[Opening Records section]

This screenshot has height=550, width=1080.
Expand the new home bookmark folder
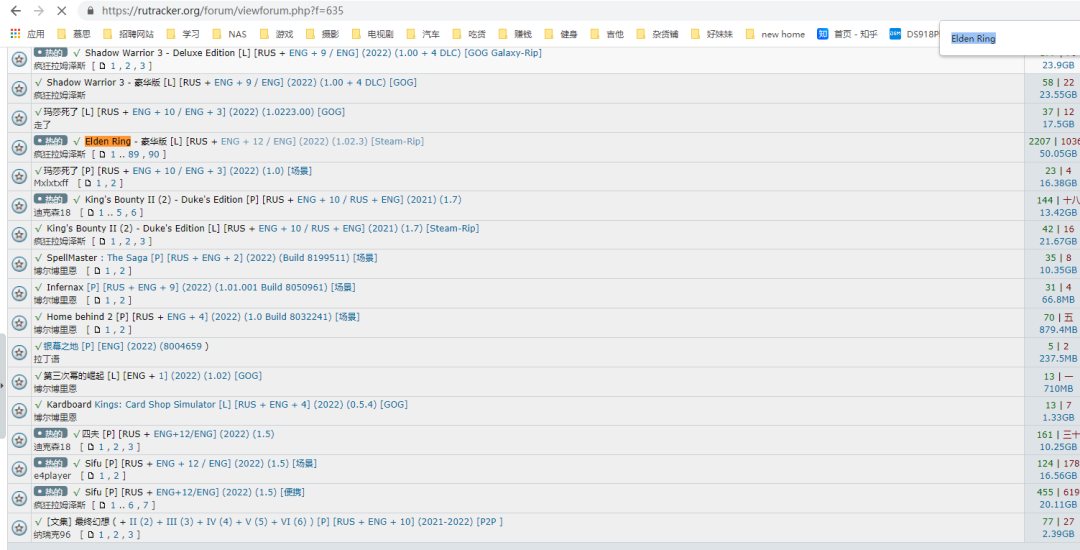[774, 34]
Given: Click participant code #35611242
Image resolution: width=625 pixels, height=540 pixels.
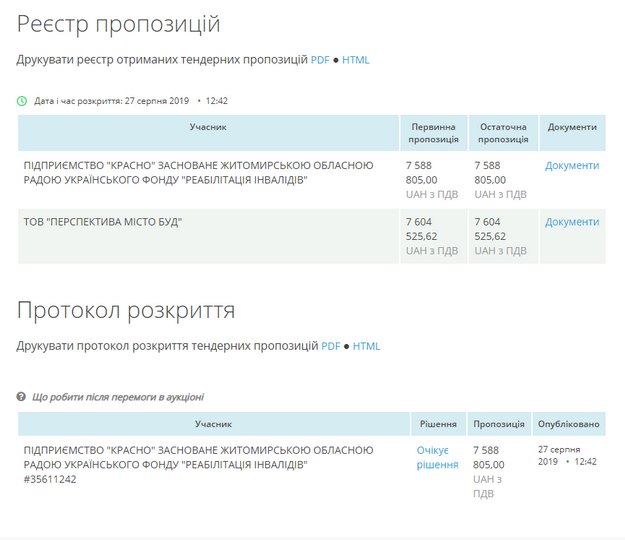Looking at the screenshot, I should click(x=50, y=479).
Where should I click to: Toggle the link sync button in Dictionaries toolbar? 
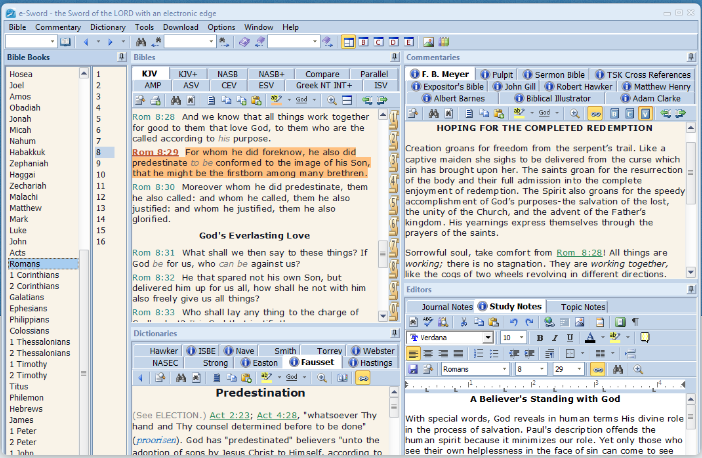coord(363,378)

[Closing Records section]

When you print the records above, keep them exact and leave out the pictures.

[Solved problem]
This screenshot has height=550, width=1080.
Expand the new home bookmark folder
[774, 34]
Given: Click participant code #35611242
Image resolution: width=625 pixels, height=540 pixels.
Looking at the screenshot, I should click(x=50, y=479).
Where should I click to: Toggle the link sync button in Dictionaries toolbar? 
coord(363,378)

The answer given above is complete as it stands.